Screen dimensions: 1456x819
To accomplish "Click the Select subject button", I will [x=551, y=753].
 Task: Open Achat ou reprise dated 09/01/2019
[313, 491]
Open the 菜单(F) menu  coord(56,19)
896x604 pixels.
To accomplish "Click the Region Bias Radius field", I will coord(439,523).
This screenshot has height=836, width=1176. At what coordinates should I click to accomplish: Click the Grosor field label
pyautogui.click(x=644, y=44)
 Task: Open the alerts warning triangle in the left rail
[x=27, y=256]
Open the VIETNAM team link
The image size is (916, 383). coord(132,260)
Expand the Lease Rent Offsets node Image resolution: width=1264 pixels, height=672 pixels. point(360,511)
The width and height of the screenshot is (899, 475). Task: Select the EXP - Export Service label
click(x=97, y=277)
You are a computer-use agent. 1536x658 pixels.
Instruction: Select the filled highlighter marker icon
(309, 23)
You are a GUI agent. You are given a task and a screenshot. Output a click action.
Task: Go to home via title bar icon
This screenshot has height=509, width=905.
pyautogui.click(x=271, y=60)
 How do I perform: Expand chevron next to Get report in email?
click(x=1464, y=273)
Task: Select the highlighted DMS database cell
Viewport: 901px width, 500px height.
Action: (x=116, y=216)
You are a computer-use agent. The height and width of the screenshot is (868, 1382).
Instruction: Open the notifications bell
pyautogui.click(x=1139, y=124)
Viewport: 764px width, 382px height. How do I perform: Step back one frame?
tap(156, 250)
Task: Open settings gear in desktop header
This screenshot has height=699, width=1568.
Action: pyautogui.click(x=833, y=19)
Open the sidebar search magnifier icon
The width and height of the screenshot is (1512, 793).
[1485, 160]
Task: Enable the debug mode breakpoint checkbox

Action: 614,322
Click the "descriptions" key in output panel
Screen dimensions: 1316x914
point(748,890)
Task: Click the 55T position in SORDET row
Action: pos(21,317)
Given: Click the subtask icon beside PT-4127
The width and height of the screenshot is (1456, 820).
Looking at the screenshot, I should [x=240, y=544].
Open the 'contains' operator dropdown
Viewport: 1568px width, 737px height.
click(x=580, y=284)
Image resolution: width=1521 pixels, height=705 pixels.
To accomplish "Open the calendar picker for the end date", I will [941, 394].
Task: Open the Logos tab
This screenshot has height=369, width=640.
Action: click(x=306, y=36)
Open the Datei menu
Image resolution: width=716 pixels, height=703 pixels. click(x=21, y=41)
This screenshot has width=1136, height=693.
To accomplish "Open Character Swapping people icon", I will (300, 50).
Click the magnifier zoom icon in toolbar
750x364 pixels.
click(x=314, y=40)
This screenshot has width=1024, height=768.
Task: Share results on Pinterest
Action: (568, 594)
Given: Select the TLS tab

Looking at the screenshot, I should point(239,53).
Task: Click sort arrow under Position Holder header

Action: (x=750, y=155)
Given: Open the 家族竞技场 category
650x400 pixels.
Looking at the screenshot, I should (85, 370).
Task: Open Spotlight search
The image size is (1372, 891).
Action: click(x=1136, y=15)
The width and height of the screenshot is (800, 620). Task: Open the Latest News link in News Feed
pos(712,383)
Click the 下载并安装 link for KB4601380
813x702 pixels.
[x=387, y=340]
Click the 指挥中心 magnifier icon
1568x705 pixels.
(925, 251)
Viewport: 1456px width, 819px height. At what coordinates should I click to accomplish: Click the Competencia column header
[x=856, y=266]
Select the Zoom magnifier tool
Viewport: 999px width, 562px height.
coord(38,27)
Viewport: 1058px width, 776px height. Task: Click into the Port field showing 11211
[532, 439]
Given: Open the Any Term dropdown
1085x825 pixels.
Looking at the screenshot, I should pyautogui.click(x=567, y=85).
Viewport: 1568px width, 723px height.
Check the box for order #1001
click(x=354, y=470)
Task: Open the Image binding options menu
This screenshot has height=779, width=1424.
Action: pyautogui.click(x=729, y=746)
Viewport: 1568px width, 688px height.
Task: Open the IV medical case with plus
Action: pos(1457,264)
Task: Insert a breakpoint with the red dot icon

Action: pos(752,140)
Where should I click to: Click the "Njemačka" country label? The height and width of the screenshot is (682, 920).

==============================

# [EXERCISE DIRECTIONS]
Copy out exactly the lines of the material starting with the line that contains "You are a computer-use agent. 1536x658" and going on through the line that contains "pyautogui.click(x=1139, y=124)", with both of those lines included.

# [FULL ANSWER]
You are a computer-use agent. 1536x658 pixels.
Instruction: Select the filled highlighter marker icon
(309, 23)
You are a GUI agent. You are given a task and a screenshot. Output a click action.
Task: Go to home via title bar icon
This screenshot has height=509, width=905.
pyautogui.click(x=271, y=60)
 How do I perform: Expand chevron next to Get report in email?
click(x=1464, y=273)
Task: Select the highlighted DMS database cell
Viewport: 901px width, 500px height.
Action: (x=116, y=216)
You are a computer-use agent. The height and width of the screenshot is (868, 1382).
Instruction: Open the notifications bell
pyautogui.click(x=1139, y=124)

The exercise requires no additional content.